¡Todo el mercado de criptomonedas está en peligro! El hackeo de rsETH Kelp DAO se convierte en una crisis sistémica de DeFi.
Menos de una semana después del hackeo masivo de rsETH (116.500 tokens por un valor aproximado de 292 millones de dólares), las consecuencias se han extendido mucho más allá de un solo protocolo. Lo que comenzó como un ataque al puente Kelp DAO a través de LayerZero ahora está paralizando Aave, provocando salidas masivas de liquidez y congelando los retiros de las principales plataformas de intercambio.

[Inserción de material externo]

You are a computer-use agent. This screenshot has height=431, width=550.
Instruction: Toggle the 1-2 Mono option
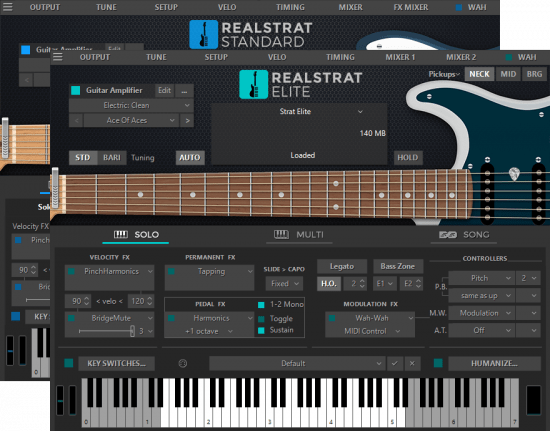coord(261,304)
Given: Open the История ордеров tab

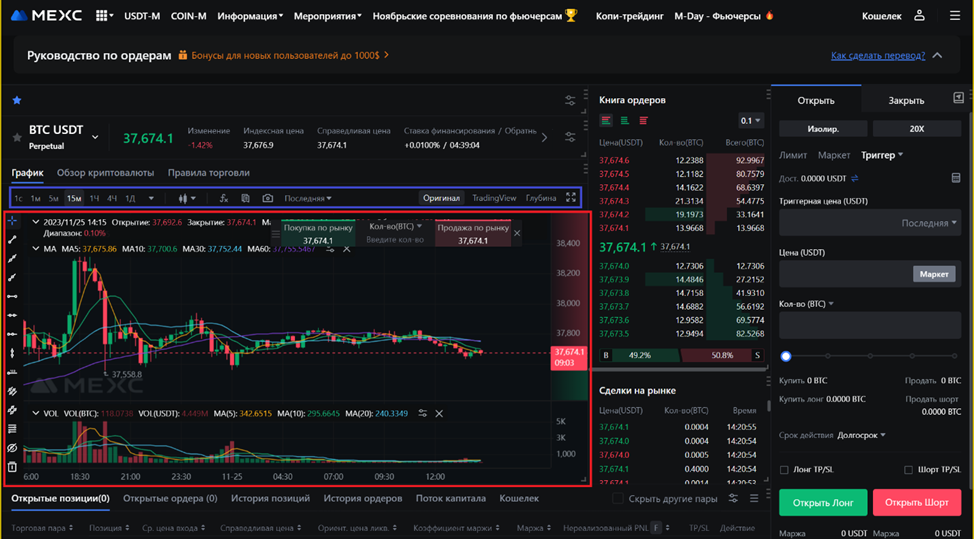Looking at the screenshot, I should (362, 498).
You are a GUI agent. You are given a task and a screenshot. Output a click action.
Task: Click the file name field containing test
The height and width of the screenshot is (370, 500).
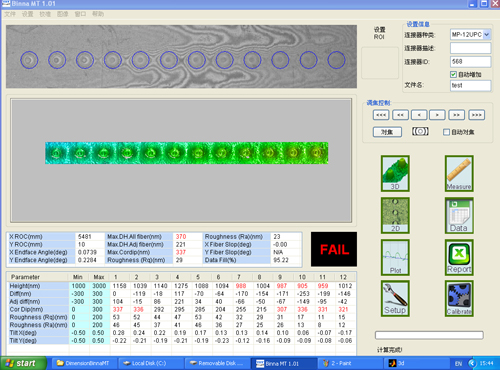click(x=470, y=85)
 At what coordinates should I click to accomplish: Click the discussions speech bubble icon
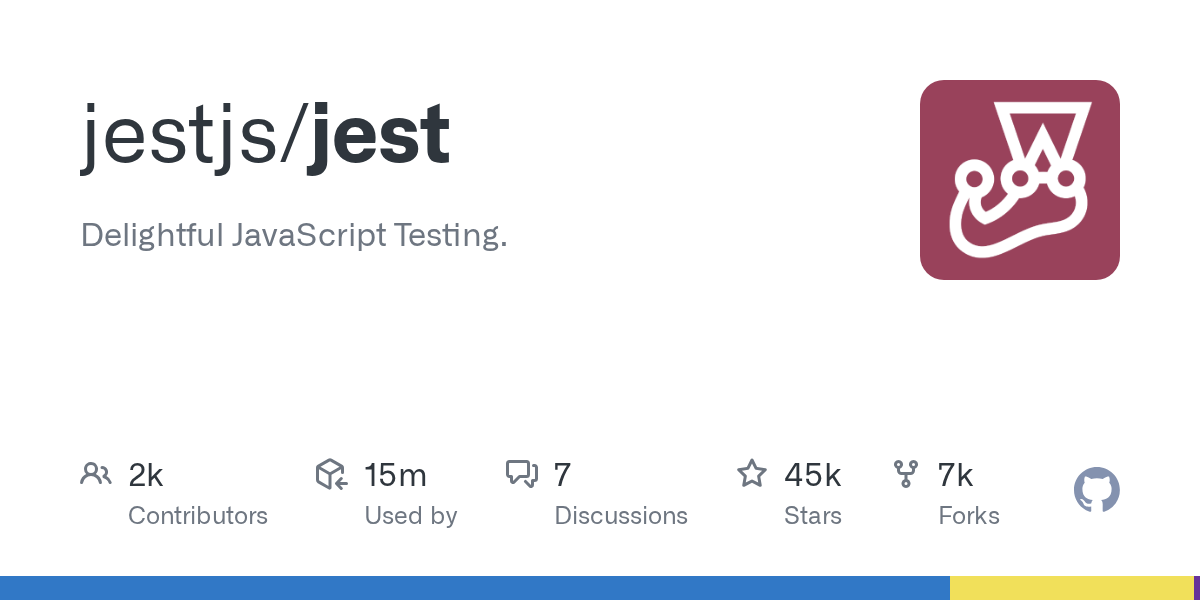pyautogui.click(x=522, y=474)
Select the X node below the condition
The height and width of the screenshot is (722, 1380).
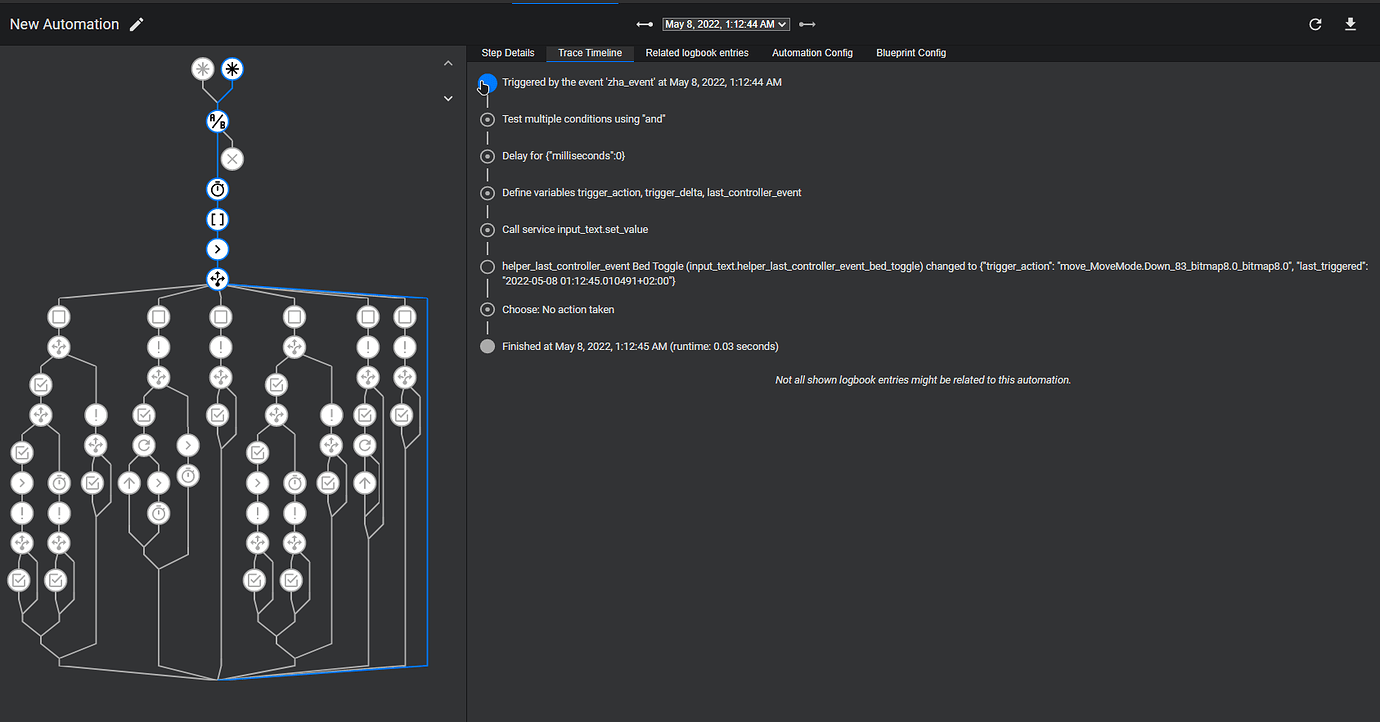232,158
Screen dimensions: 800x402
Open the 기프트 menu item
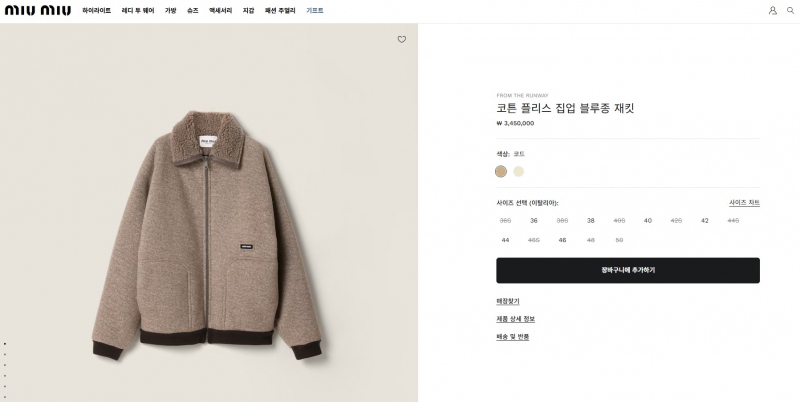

Según Arkham Intelligence, la plataforma de intercambio MEXC aún mantiene 347 millones de USDT en Aave y ha comenzado a retirarlos en pequeñas cantidades (de 100.000 a 1 millón de USD) desde el 19 de abril. CoinEx tiene bloqueados 151 millones de USD y Kiln 165 millones, ambos difíciles de retirar actualmente. Aún se desconoce cuántos miles de millones más pertenecientes a plataformas de intercambio y grandes inversores permanecen bloqueados en los mercados de Aave. Aave ya ha bloqueado los mercados de rsETH en las versiones V3 y V4, y el valor total bloqueado (TVL) de la plataforma se ha desplomado en miles de millones debido al pánico.
El hacker explotó una vulnerabilidad de configuración en el puente Kelp DAO (configuración de un solo DVN), falsificó mensajes y robó rsETH, que luego se utilizó como garantía en Aave para obtener préstamos de cientos de millones en WETH. El protocolo ahora acumula más de 200 millones de dólares en deudas incobrables, y los usuarios han iniciado una corrida bancaria a gran escala, retirando activos incluso de los pools que no habían sido utilizados.
¿Por qué se piratean los protocolos criptográficos con tanta frecuencia?
- Complejidad e interconexión. Los protocolos DeFi modernos son cadenas de contratos inteligentes, oráculos, puentes y capas 2. Un parámetro erróneo (como un único DVN en LayerZero) y todo el sistema colapsa. El hacker no rompió directamente el código de Aave o Kelp, simplemente falsificó la confianza entre las redes.
- Código abierto = objetivo abierto. La mayoría de los protocolos son completamente de código abierto. Los hackers pueden pasar meses analizando el código, buscando vulnerabilidades y preparando ataques. En 2026, 5 de cada 6 ataques informáticos de ese mes fueron pura explotación de código, no ingeniería social.
- Los puentes siguen siendo el eslabón más débil. Los puentes entre cadenas (LayerZero, Wormhole, Axelar, etc.) mueven miles de millones y a menudo dependen de la confianza depositada en un puñado de verificadores. Un nodo comprometido o mal configurado puede provocar la pérdida de millones de transacciones. La historia se repite: Ronin, Nomad, Wormhole, y ahora Kelp.
- Auditorías insuficientes y cultura de “lanzamiento rápido”. Muchos equipos omiten pasos importantes en las auditorías de varias etapas o ignoran las recomendaciones. La “seguridad modular” sin estándares mínimos estrictos (como en el caso de DVN) crea una ilusión de seguridad.
- Incentivos económicos enormes para los atacantes. Las transacciones son irreversibles. Los préstamos flash permiten a los hackers manipular los precios en segundos. Recompensa: cientos de millones. Riesgo: mínimo (si no los atrapan). Según datos de Chainalysis y DefiLlama, el 97% de los criptoactivos robados entre 2022 y 2026 provenían de DeFi.
El problema actual con las criptomonedas radica en que el hackeo de un puente de tercer nivel en un protocolo LRT de tercer nivel pone en riesgo todo el ecosistema DeFi, congela los fondos de las plataformas de intercambio y genera pánico entre millones de usuarios. rsETH fue solo el detonante. El verdadero problema reside en la arquitectura sistémica, donde la seguridad se sacrifica constantemente en aras de la velocidad y la rentabilidad.
Mientras los equipos buscan la manera de "socializar las pérdidas" y los usuarios se apresuran a retirar lo que puedan, el mercado recibe otro duro recordatorio: la máxima "Si no tienes las claves, no tienes las monedas" ya está desfasada. Hoy en día, ni siquiera "tus claves" te salvan siempre si están en un protocolo conectado a un puente vulnerable.